Abstract: Distributed Machine Learning and Data Science has it’s unique challenges and approaches.

R has been a de facto language for statistics but with the rise of the big data, a lot of ML and statistical functions doesn't scale.

In this talk, we will introduce R4ML, a new open source scalable Machine Learning Framework build using Apache Spark and Apache SystemML, allowing R scripts to invoke custom algorithms developed in Apache SystemML. R4ML integrates seamlessly with SparkR, so data scientists can use best features of SparkR and SystemML together in the same scripts. In addition, the R4ML package provides a number of useful new R functions that simplify common data cleaning and statistical analysis tasks.

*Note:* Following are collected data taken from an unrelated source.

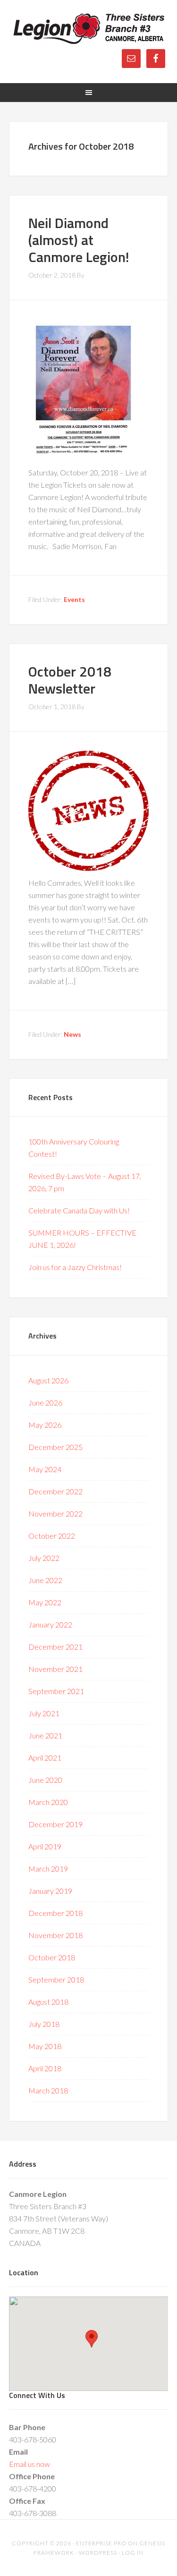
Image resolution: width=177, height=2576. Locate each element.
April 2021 (44, 1757)
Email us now (29, 2463)
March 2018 (48, 2090)
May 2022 (44, 1602)
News (72, 1034)
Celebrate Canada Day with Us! (79, 1210)
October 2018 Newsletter (69, 680)
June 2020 (45, 1779)
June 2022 (45, 1580)
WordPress (98, 2552)
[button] (91, 2338)
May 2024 (44, 1469)
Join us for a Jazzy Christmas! (75, 1267)
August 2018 (48, 2001)
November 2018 (55, 1935)
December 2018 (55, 1912)
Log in (132, 2552)
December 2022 (55, 1491)
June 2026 (45, 1402)
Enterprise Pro (101, 2543)
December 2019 (55, 1824)
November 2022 (55, 1513)
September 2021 (56, 1690)
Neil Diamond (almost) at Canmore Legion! (78, 240)
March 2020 (48, 1801)
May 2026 (44, 1424)
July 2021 (43, 1713)
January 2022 (50, 1624)
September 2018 (56, 1979)
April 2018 (44, 2068)
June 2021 (45, 1735)
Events (74, 599)
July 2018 (43, 2023)
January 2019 (50, 1890)
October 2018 (51, 1957)
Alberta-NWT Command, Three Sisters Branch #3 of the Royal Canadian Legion (89, 28)
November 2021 (55, 1668)
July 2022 (43, 1557)
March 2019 (48, 1868)
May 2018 (44, 2046)
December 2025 (55, 1446)
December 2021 (55, 1646)
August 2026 (48, 1380)
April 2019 (44, 1846)
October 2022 (51, 1535)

Our talk will begin with overview of R4ML R package, it’s API, supported canned algorithms, and integration to Spark and SystemML. In this tutorial style presentation, We will walk through
- a small example of creating a custom algorithm and
- A typical end to end Machine learning flow using the built-in scalable algorithms to get the deeper insights.
-- Exploratory and analytical analysis
-- typical pre processing and data cleaning
-- Dimension reduction
-- Classification using SVM
-- cross validation

The talk will conclude with pointers to how the audience can try out R4ML .

Bio: Alok Singh is a Principal Engineer at the IBM Spark Technology Center, where he leads the R4ML project. He has built and architected multiple analytical frameworks and implemented various machine learning algorithms. His interest is in creating Big Data and scalable machine learning software and algorithms. He has worked in the software industry for last 20 years in various roles.